25. The method of claim 23, wherein the step of controlling comprises updating the sampling rate for digital-to-analog conversion when the there is a change in the number of signals of the same or different type in the frequency band.
26. The method of claim 20, wherein in the wideband operating mode, the step of controlling further comprises assigning a carrier frequency of one or more signals simultaneously active in the frequency band so as to minimize the total amount of spectrum that the signals span in the frequency band.
27. The method of claim 26, and further comprising the step of receiving an over-the-air signal containing a command sent by another communication device and the step of assigning the carrier frequency is responsive to the step of receiving the over-the-air signal.
28. The method of claim 20, wherein the step of controlling further comprises aligning powered-down sleep intervals for each of multiple signal types active in the frequency band to maximize a sleep duty cycle of one or more components in the radio communication system.
29. The method of claim 20, wherein the step of controlling further comprises aligning the transmission and/or reception of multiple signals of the same or different type so as to minimize a higher data rate duty cycle of the analog-to-digital conversion process thereby minimizing power consumption.
Description

[0001] This application claims priority to U.S. Provisional Application No. 60/292,815 filed May 23, 2001, the entirety of which is incorporated herein by reference.

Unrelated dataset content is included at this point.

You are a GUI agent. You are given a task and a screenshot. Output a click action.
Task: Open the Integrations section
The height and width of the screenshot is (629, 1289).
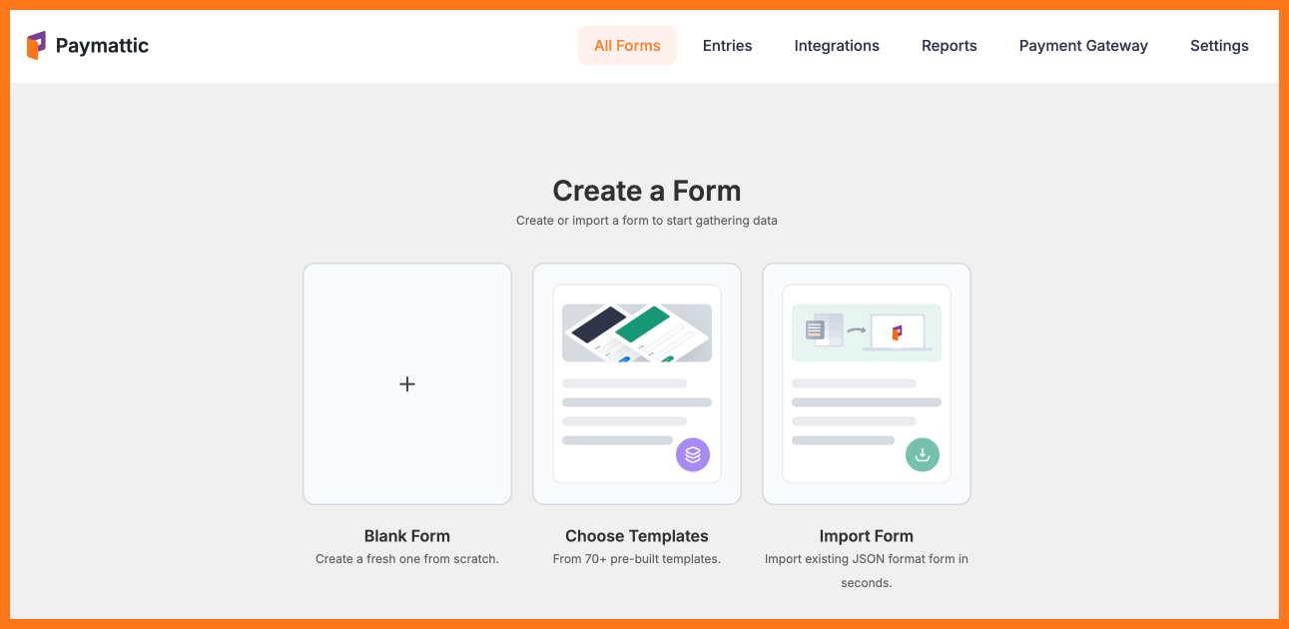(x=837, y=45)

BACKGROUND OF THE INVENTION

[0002] Wideband Digital Radios (herein referred to as “wideband radios”) are devices that sample and digitize an entire band of RF signals using a single, wideband RF transceiver, and digitally process these signals using digital logic and/or software. Over the last ten years or so, wideband radios have been used primarily in cellular base-stations, where their main benefit has been to replace the circuitry required to implement multiple narrowband transceivers (one for each RF signal) with a single wideband transceiver used to process multiple signals.

[0003] Recently, wideband radios have been proposed for use in consumer-oriented short-range wireless communications products. For example, a wideband radio may be used in a personal computer (PC) to allow the PC to communicate using one or several wireless local area and personal area networking (WLAN and WPAN) protocols simultaneously.

[0004] Several differences exist in the implementation of wideband radios for consumer devices from the way they are implemented in cellular base-stations. One key difference comes from the requirement for low power consumption in consumer devices, which is not a critical design factor for base-stations. Consumer devices such as laptop PCs, digital cameras, and personal digital assistants (PDAs) typically are powered by a small battery, and therefore power consumption for such devices is critical in order to preserve power.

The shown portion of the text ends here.